* [Task brief]
Copy the lines from the line containing "Locate an element" through the end of the rows, swapping each "screenshot" for "screen capture" and changing nothing else. Leave the pictures out of your copy.

* [Material shown]
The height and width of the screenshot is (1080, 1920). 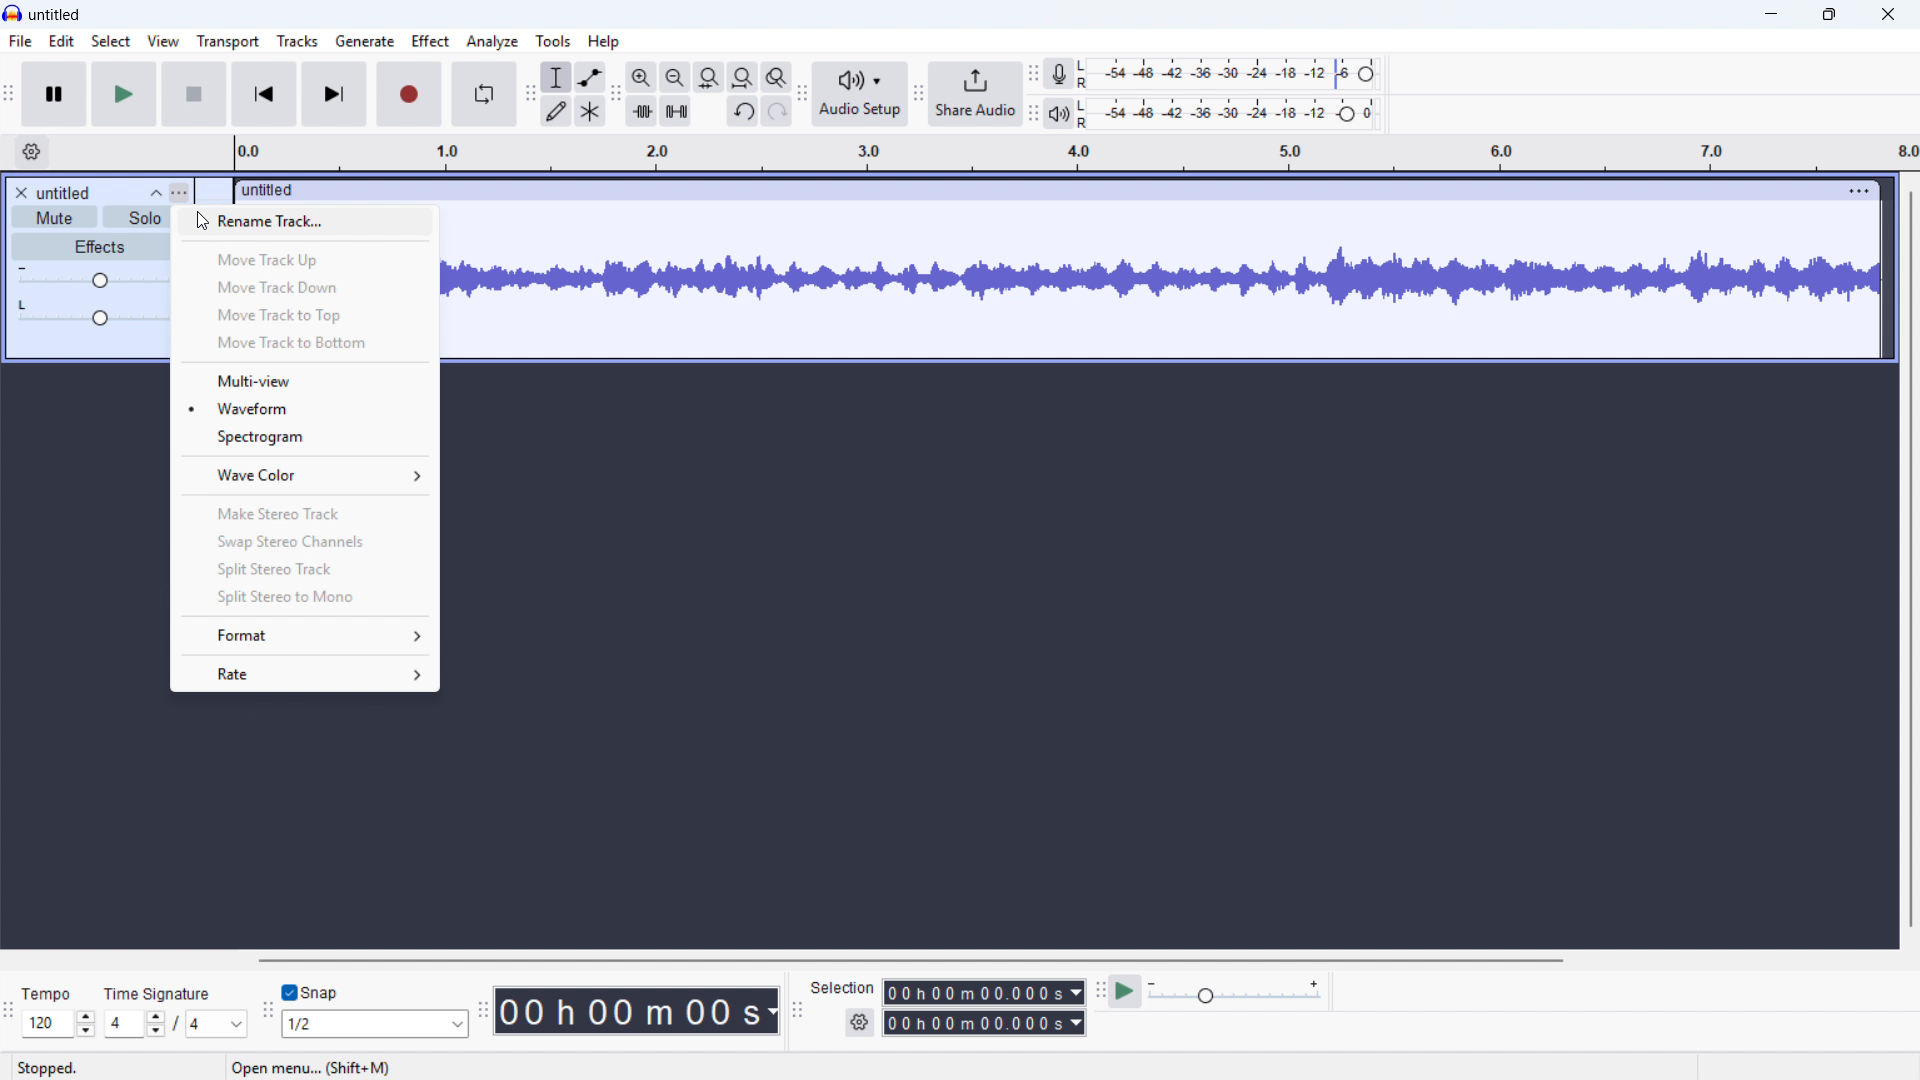 What do you see at coordinates (775, 77) in the screenshot?
I see `Toggle zoom ` at bounding box center [775, 77].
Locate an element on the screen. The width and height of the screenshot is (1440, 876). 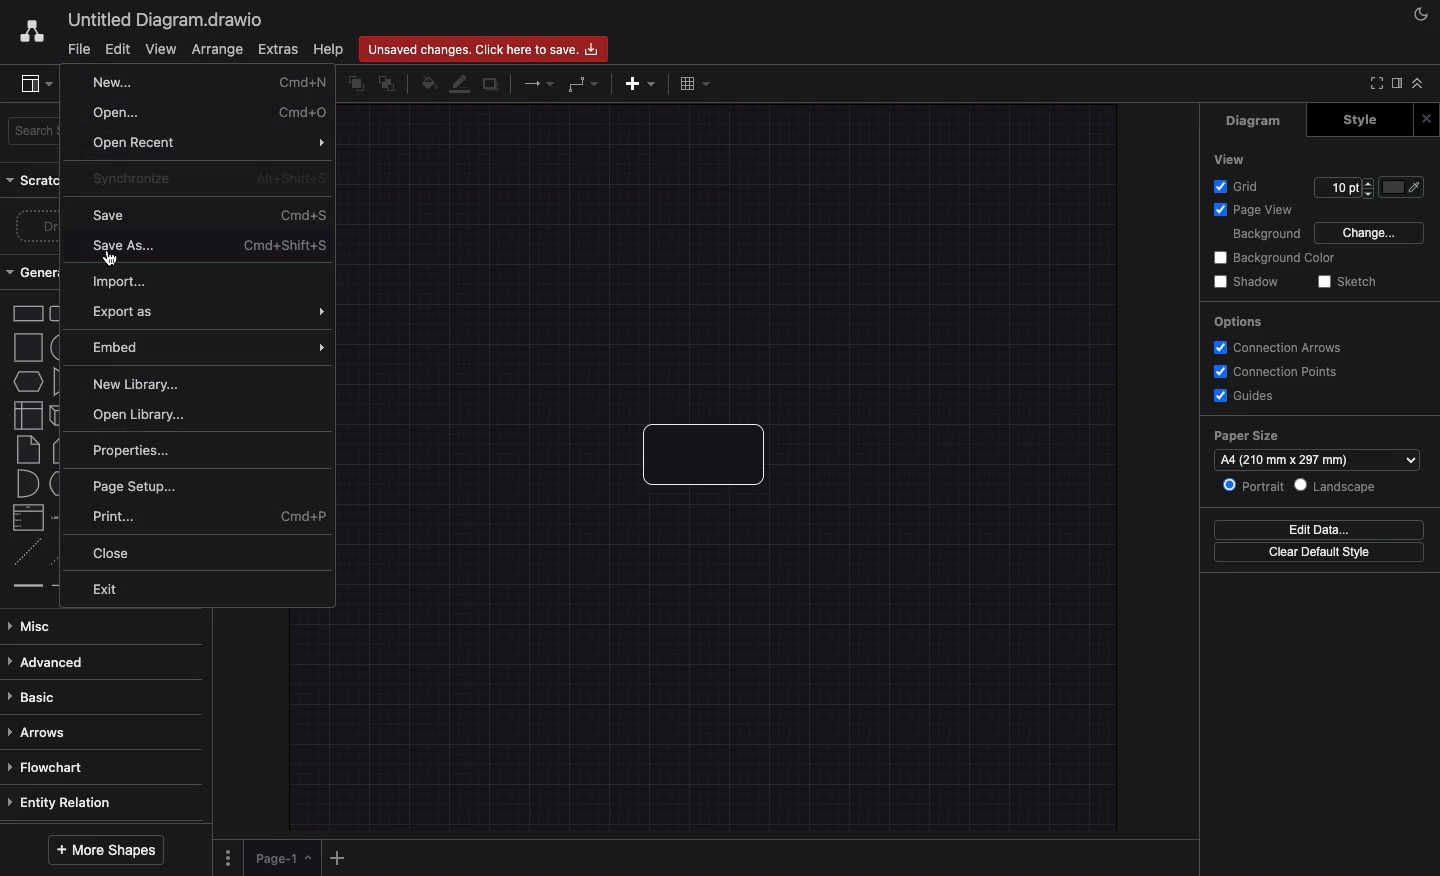
Insert is located at coordinates (638, 85).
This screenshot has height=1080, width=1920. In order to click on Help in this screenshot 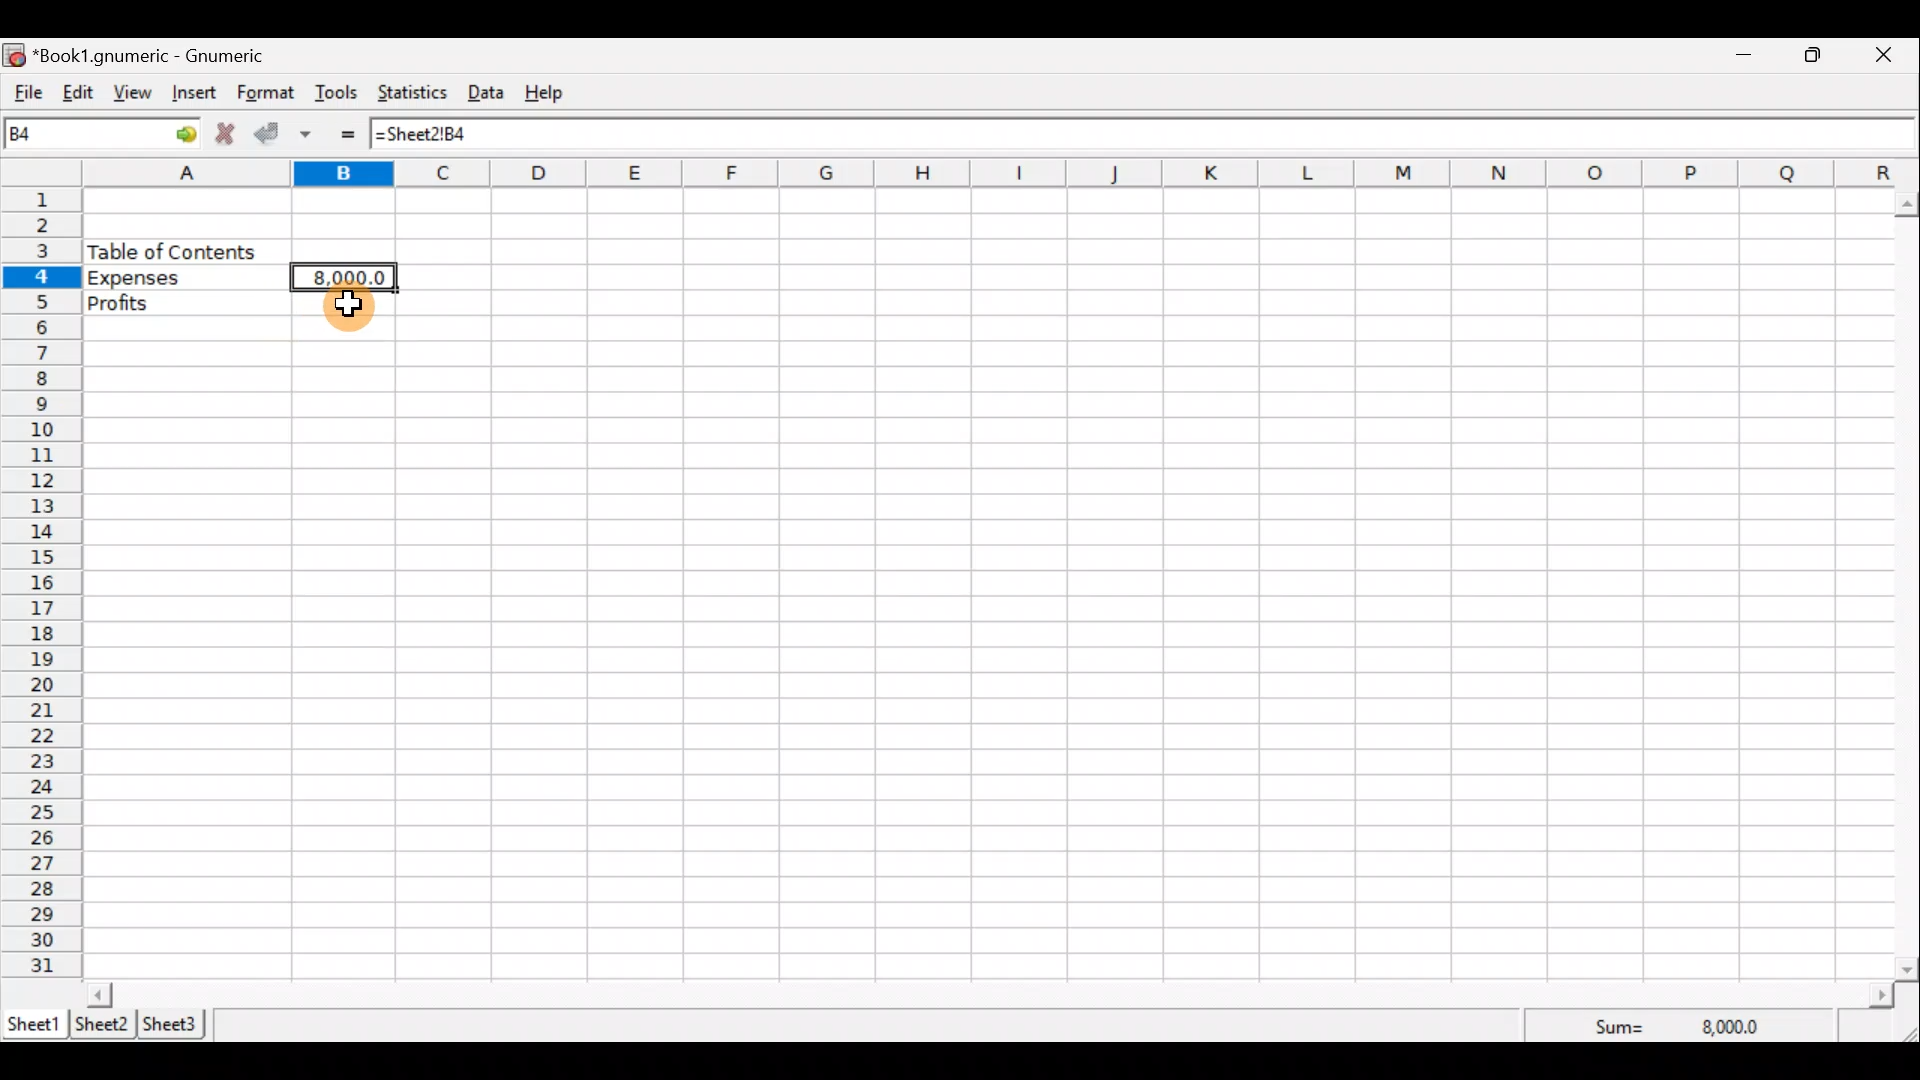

* [Solution for this exercise]
Locate an element on the screen. The width and height of the screen capture is (1440, 876). 
Insert is located at coordinates (638, 85).
This screen capture has height=1080, width=1920. In order to click on Help in this screen capture 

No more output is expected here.